REQUIREMENT 1:
In the Nowroz text, how many days does Nowroz last?
REQUIREMENT 2:
Reproduce the Nowroz text, starting with "The festival marked" and going on through "and the earth.", with "green blanket" renamed "verdant mantle".

SUPPLIED PASSAGE:
Nowroz marks the first day of spring and the beginning of the year in Persian calendar. It is one of the most important holidays in Iran along with Afghanistan, Azerbaijan, Kurdish regions in Turkey and Iraq and Central Asia.
Firdausi, the great Iranian epic poet, described the auspicious Persian event in his magnus opus, Shahnama:
On Jamshid as the people jewels streamed,
They cried upon him that New Year beamed
On Farvardin Hormuz in this bright New Year
Bodies were freed from pain all hearts from fear
New Year new king the world thus rendered bright
He sat resplendent on the throne in light
Spring cleaning is commonly performed before Nowroz. Called ‘Khouneh Tekouni’ in Persian which literally means ‘shaking thehouse’, all items in the house are properly cleaned by every household. People also buy new clothes and give presents to each other.
The last Wednesday night of the Persian year is celebrated by people as ‘Wednesday of Fire’. People make fire and jump over it anticipating to give away their sickness to it while gaining its strength. This symbolic ritual is seen as the victory of good (light) over bad (darkness).
Haft-e-seen is an important feature of Nowroz. A table is decorated with seven specific items that start with the letter ‘Sīn’ (S) in the Persian alphabet. The seven items (pictured clockwise here) include Sīb (apple) symbolising beauty; Samanu (wheat based paste) symbolising affluence; Sikkeh (coins) symbolising wealth; Sumaq (sumac berries) symbolising the colour of sunrise; Sabzeh (germinating sprouts) symbolising rebirth; Serkeh (vinegar) symbolising age and patience; Sir (garlic) symbolising medicine; and Senjed (dried fruit of oleaster tree) symbolising love.
Special New Year meals include rice with green herbs and fish; herbs with vegetables omelette and rich with noodles.
Haji Firoz is the most important traditional folk entertainer that appears in the streets before the festival begins. The character blackens its skin (black is an ancient Persian symbol of good luck) and wears red dress. It symbolizes the rebirth of the Sumerian god of sacrifice, Domuzi, who was killed at the end of each year and reborn at the beginning of the New Year.
The 13th day of the festival is called Sizdeh Bedr which literally means oust thirteen. Nowroz lasts for 12 days and according to Persian belief the thirteenth day represents the time of chaos. Considered to be inauspicious, families should put order aside to avoid the bad luck associated with the number 13 by going outdoors and having picnics and parties.
Celebrations on day 13 come to an end when the vegetation grown for Haft-e-Seen is cast away in running water to get rid of the demons. Young single women tie the leaves of the vegetation before throwing it as an expression to get married before next Nowroz.
The festival marked on the beginning of spring drapes the whole region in green blanket and offers eye pleasing views. People from Central Asia to the Middle East and South Asia to some parts of the Balkans celebrate Nowroz to admire the works of nature and to strengthen their bond with everything between the heavens and the earth.

SUPPLIED MATERIAL:
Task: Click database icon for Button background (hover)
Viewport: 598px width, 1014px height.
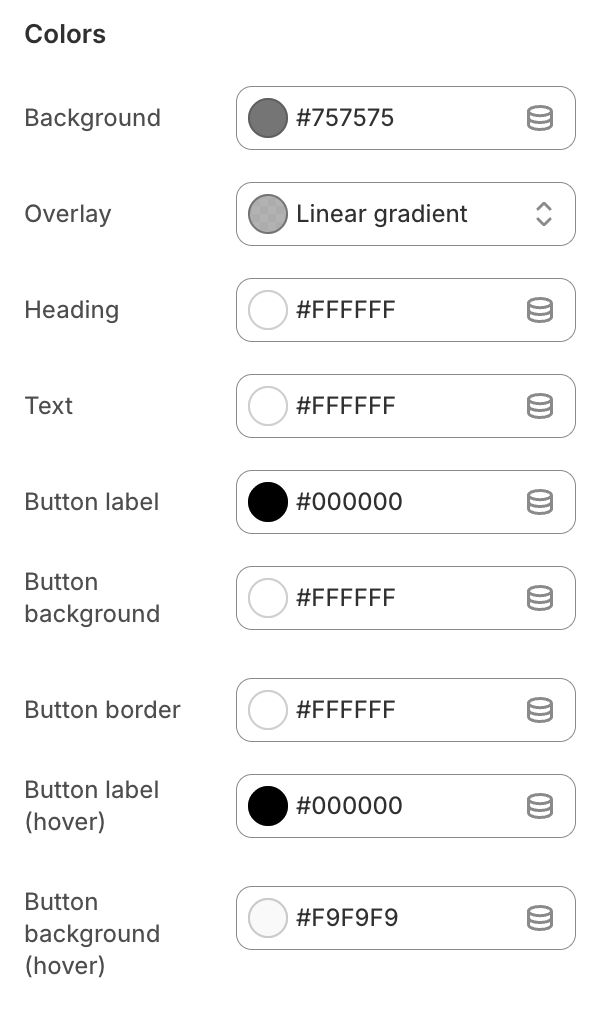Action: pyautogui.click(x=540, y=918)
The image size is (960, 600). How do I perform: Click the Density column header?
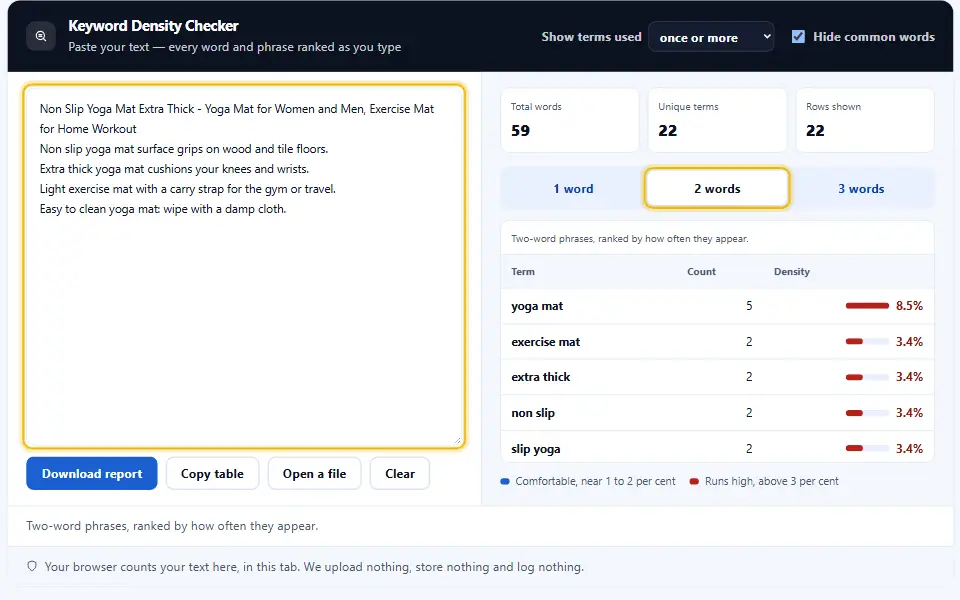[792, 271]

TASK SOLUTION 1:
Nowroz lasts for 12 days.

TASK SOLUTION 2:
The festival marked on the beginning of spring drapes the whole region in verdant mantle and offers eye pleasing views. People from Central Asia to the Middle East and South Asia to some parts of the Balkans celebrate Nowroz to admire the works of nature and to strengthen their bond with everything between the heavens and the earth.